Synthesized according to General Procedure 1: BN2VN (1 mmol, 155.0 mg) and MMA (9 mmol, 898.2 mg) to yield a light-yellow powder (842.6 mg, 80%).



1H NMR δ H (400 MHz, CD2Cl2): 8.22-6.17 (m, 7H), 3.98-2.73 (m, 28H), 2.30-0.25 (m, 51H).



13C {1H} NMR δ C (101 MHz, CD2Cl2): 178.5, 144.7, 140.2, 129.5, 128.5, 125.6, 121.1, 118.2, 54.81, 44.8, 21.3, 19.0, 16.8.



11B NMR δ B (128 MHz, CD2Cl2): 34.84 (br).


FTIR (KBr, thin film) 3354, 2949, 1729, 1615, 1564, 1479, 1447, 1271, 1241, 1192, 1149, 763 cm−1.


Anal. Found: C, 62.39; H, 8.06; N, 1.45. Calc.

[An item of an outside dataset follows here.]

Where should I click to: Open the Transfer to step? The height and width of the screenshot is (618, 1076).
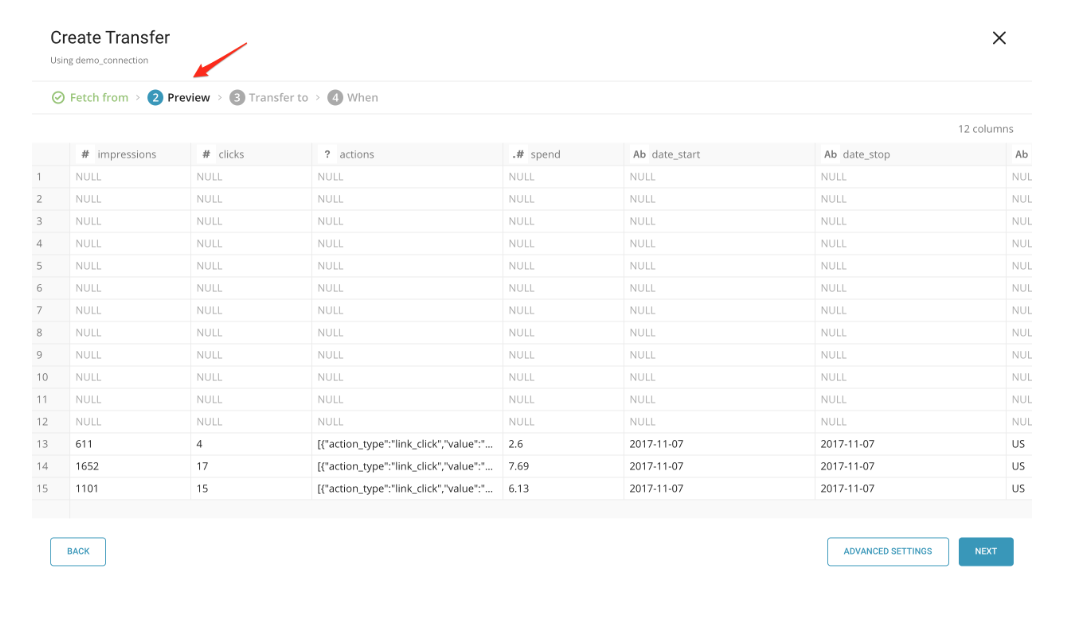pos(278,98)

C, 63.16; H, 7.75; N, 1.66. P(BN2VN30-co-MMA138)


Synthesized according to General Procedure 1: BN2VN (2 mmol, 313.1 mg) and MMA (8 mmol, 803.4 mg) to yield a light-yellow powder (841.8 mg, 75%).



1H NMR δ H (400 MHz, CD2Cl2): 8.29-6.25 (m, 7H), 4.03-2.53 (m, 14H), 2.41-0.26 (m, 26H).



13C {1H} NMR δ C (101 MHz, CD2Cl2): 178.2, 144.6, 140.2, 129.5, 128.5, 125.4, 121.1, 118.2, 54.7, 52.0, 44.8, 40.4, 29.7, 25.6, 21.3, 19.0, 16.8.



11B NMR δ B (128 MHz, CD2Cl2): 34.64 (br).


FTIR (KBr, thin film) 3357, 2949, 1730, 1615, 1564, 1444, 1271, 1241, 1193, 1149, 763 cm−1.


Anal. Found: C, 64.07; H, 7.33; N, 2.28. Calc. C, 64.53; H, 7.63; N, 2.42. P(BN2VN38-co-MMA94)


Synthesized according to General Procedure 1: BN2VN (3 mmol, 465.0 mg) and MMA (7 mmol, 697.0 mg) to yield a light-yellow powder (964.5 mg, 83%).



1H NMR δ H (400 MHz, CD2Cl2): 8.16-6.16 (m, 7H), 4.03-2.52 (m, 8H), 2.32-0.18 (m, 17H).



13C {1H} NMR δ C (101 MHz, CD2Cl2): 177.9, 144.6, 140.3, 129.5, 128.5, 125.5, 121.1, 118.2, 54.7, 51.9, 44.9, 40.4, 30.1, 24.8, 21.3, 16.6.



11B NMR δ B (128 MHz, CD2Cl2): 34.69 (br).


FTIR (KBr, thin film) 3357, 2948, 1728, 1615, 1563, 1476, 1440, 1240, 1192, 1148, 808, 762 cm−1.


Anal. Found: C, 63.66; H, 7.61; N, 2.32. Calc. C, 67.19; H, 7.46; N, 3.67.


P(BN2VN40-co-MMA54)

Synthesized according to General Procedure 1: BN2VN (4 mmol, 619.4 mg) and MMA (6 mmol, 601.3 mg) to yield a yellow powder (979.0 mg, 80%).



1H NMR δ H (400 MHz, CD2Cl2): 7.34 (m, 7H), 4.06-2.50 (m, 6H), 2.45-0.23 (m, 13H).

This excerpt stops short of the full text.